Her statement continued: “Companies should not be sued when people fail to use common sense.”

The bill was eventually split into several sections, including the Common Sense Product Liability Legal Reform Act, which would have capped punitive damages at $250,000 and placed a 15-year statute of limitations on product liability cases. Both provisions enjoyed bipartisan support. But the act would also have required a plaintiff to prove a company had “specifically intended to cause harm” when a product malfunctioned — a stricter standard than those applied in most states, where only recklessness must be proved for punitive damage awards. Furthermore, the bill would have weighed punitive awards with the “economic injury” caused by a product’s malfunction.

But how do you prove an economic injury from the death of an infant? Using that measure, “you could get zero punitive damages,” says Daniel Leonard, a Boston attorney who settled suits against Graco for two Massachusetts couples.

The act’s critics argue that potential lawsuits apply pressure on companies to produce safe products. “The threat of product liability damages in the back of the mind of the manufacturer is a tremendous deterrent,” says Edward Swartz, a top plaintiff lawyer and the author of Toys That Kill.

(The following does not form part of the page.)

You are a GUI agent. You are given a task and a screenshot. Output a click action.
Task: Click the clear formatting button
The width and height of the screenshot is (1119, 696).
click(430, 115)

And others note that product liability lawsuits, demonized in the GOP’s “Contract With America,” are not as misused as widely thought. In supporting the president’s veto, Rep. Edward Markey (D-Mass.) cites a National Center for State Courts study that reports that less than 1 percent of all civil cases in state courts are product liability cases, while business contract and property cases — which the Republicans refused to target in their proposed tort reforms — account for 20 percent. (As an example, Markey referred to the Hormel Foods suit brought against the Muppets’ production company for creating a character named Spa’am in the film Muppet Treasure Island. Hormel claims it maligns the company’s canned luncheon meat.)

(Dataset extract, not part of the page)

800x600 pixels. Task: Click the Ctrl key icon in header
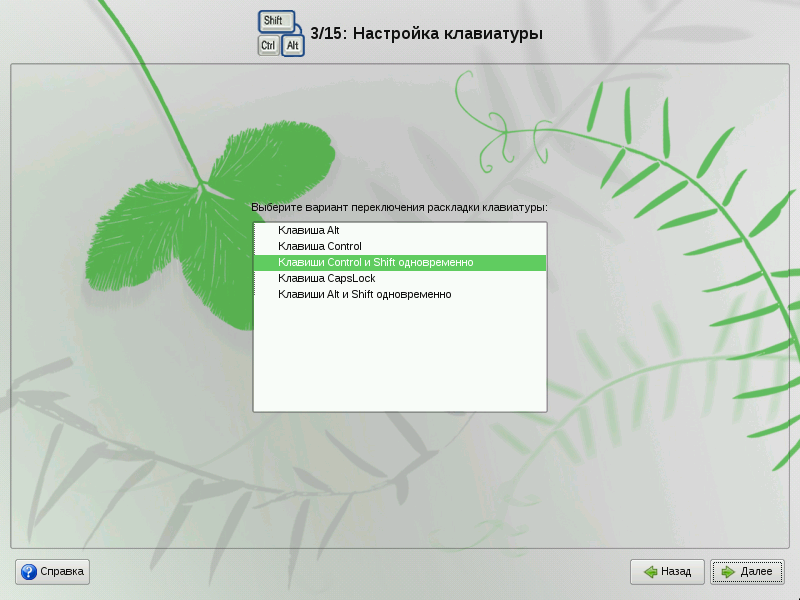coord(268,46)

Greg Storts, whose suit against Graco is scheduled for a hearing later this year, says he’s heard of the well-known product liability awards that tort reform advocates often mention, such as when a jury ordered McDonald’s to pay an elderly woman $2.7 million after she spilled scalding coffee, which she had purchased from the fast-food restaurant, in her lap.

“I’d hate to call the shots on the McDonald’s lawsuit,” Storts says. “I personally believe there needs to be tort reform out there. But I don’t believe [mine] is a frivolous lawsuit.”

The Converta-Cradle “was intended for a vulnerable population, and for a time when they’re at their most vulnerable — when they’re asleep,” says Mary Ellen Fise, general counsel for the Consumer Federation of America. “You shouldn’t have to watch children when they’re asleep in a cradle.”

Jeanne Brokaw is a Mother Jones investigative reporter.